• [What is asked]:
List every effect that the speaker review attributes to warm colorations.

• [Page extract]:
* * * * *

While the Focals neither plumbed the depths like nor produced the CinemaScopic soundstage of my reference speakers, the Wilson Audio Specialties MAXX 2s, they easily compensated for those minor acts of omission with top-to-bottom speed, transparency, resolution, and cohesiveness. The Electra 1037 Be was as fast and tightly sprung in the bottom octaves as it was in the middle and top ones. Its beryllium tweeter dispensed with "air" and "sparkle," replacing them with real detail I could hear way into the soundstage.

Transients were faster than sharp, approaching the ease, physicality, and true speed that lets you know, even from down the block or around the corner, that you're hearing live music, not a recording. And bass notes reproduced by the 1037 Be had equal speed, clarity, and cleanness, unmarred by cabinet "hangover" or bloat.

Cold colorations add grain, edge, and brightness. Warm ones produce chestiness, thickness, and rhythmic sludginess, as well as hoots, honks, and hollowness. The Electra produced no colorations, either cold or warm. Like the Audio Physic Scorpio, which seemed to just be and proved to have impressively flat in-room response (though many more problems when measured semi-anechoically, for what that's worth), the 1037 Be seemed to melt into the woodwork to become one with the musical universe of space and tonality, especially the latter.

* * * * *

(Rows on where targets appear)

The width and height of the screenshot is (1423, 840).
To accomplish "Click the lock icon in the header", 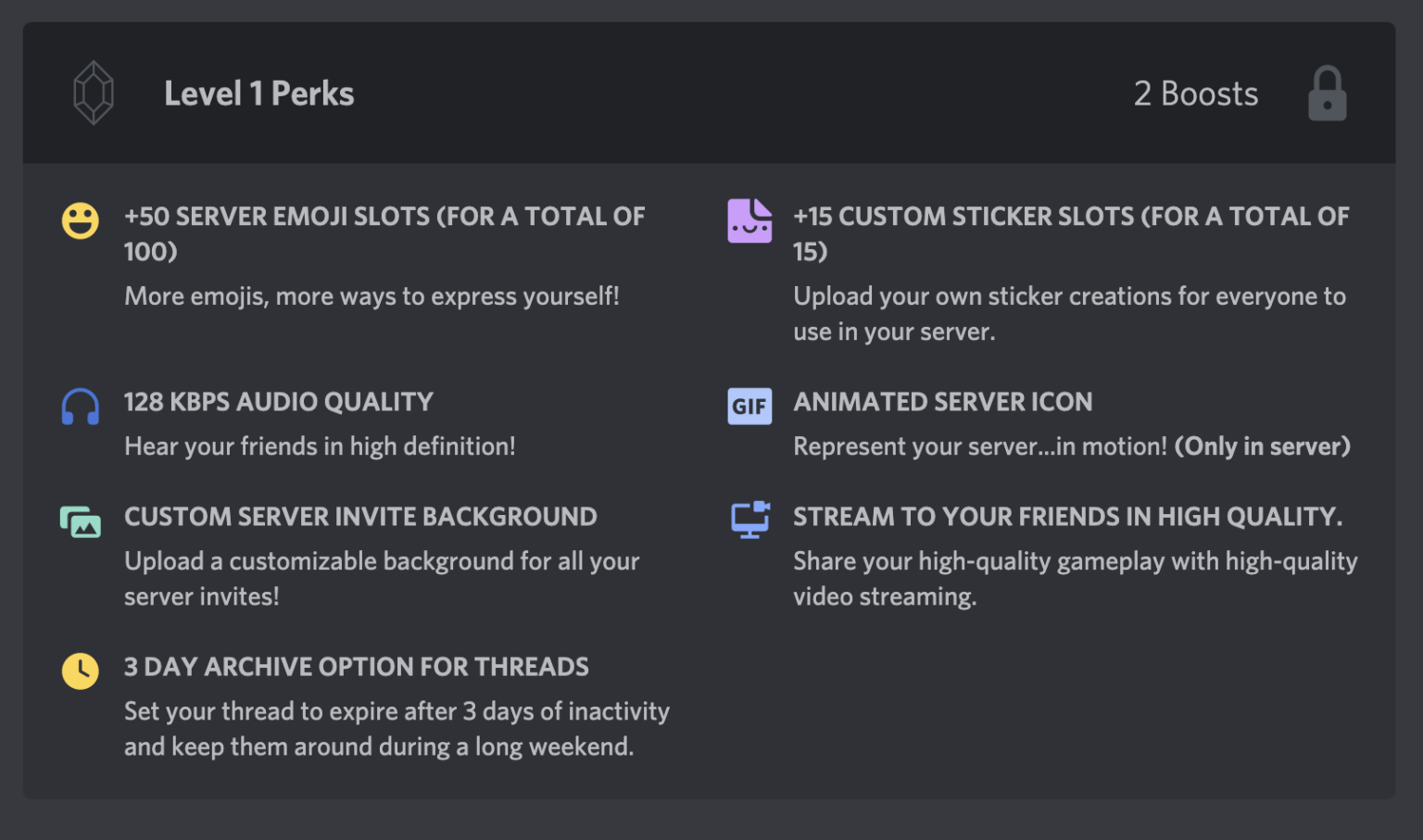I will [x=1328, y=92].
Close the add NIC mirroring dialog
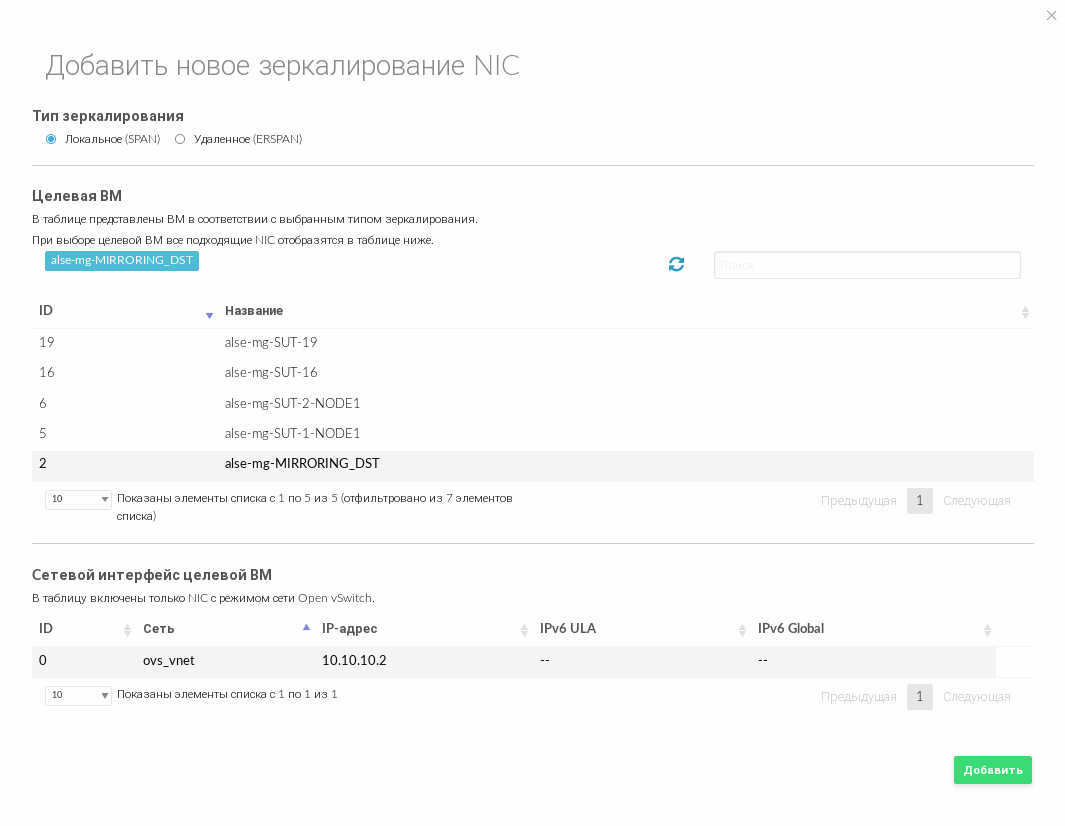The image size is (1065, 826). click(1051, 16)
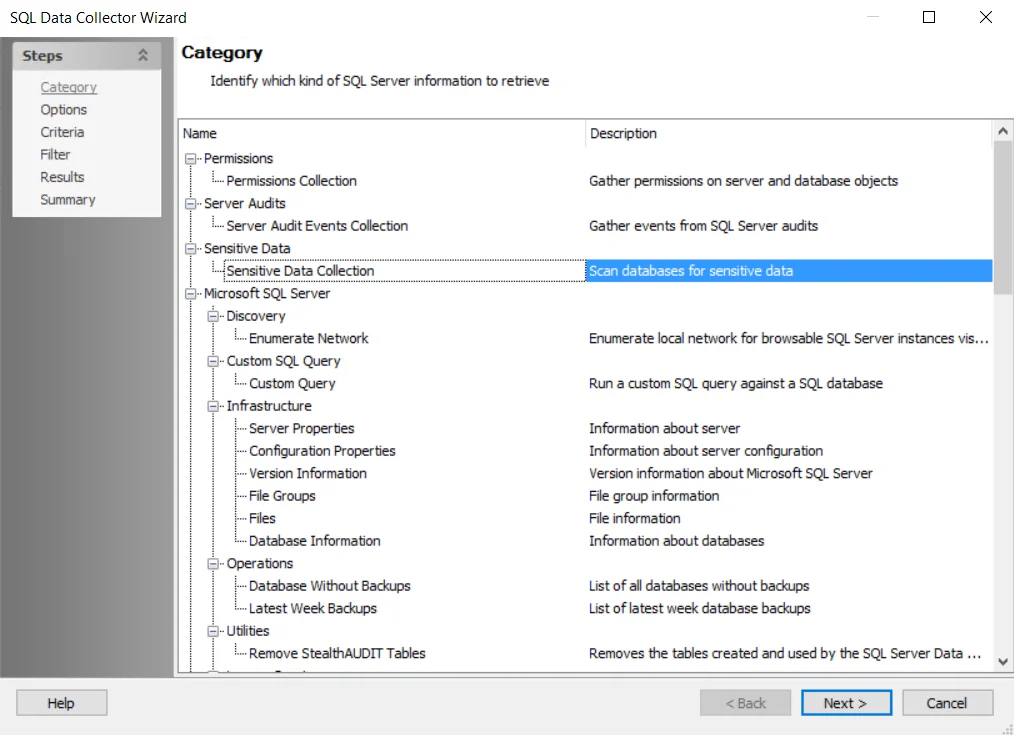The width and height of the screenshot is (1014, 735).
Task: Collapse the Operations subnode
Action: tap(213, 564)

* * * * *

• [Response below]:
chestiness, thickness, rhythmic sludginess, hoots, honks, hollowness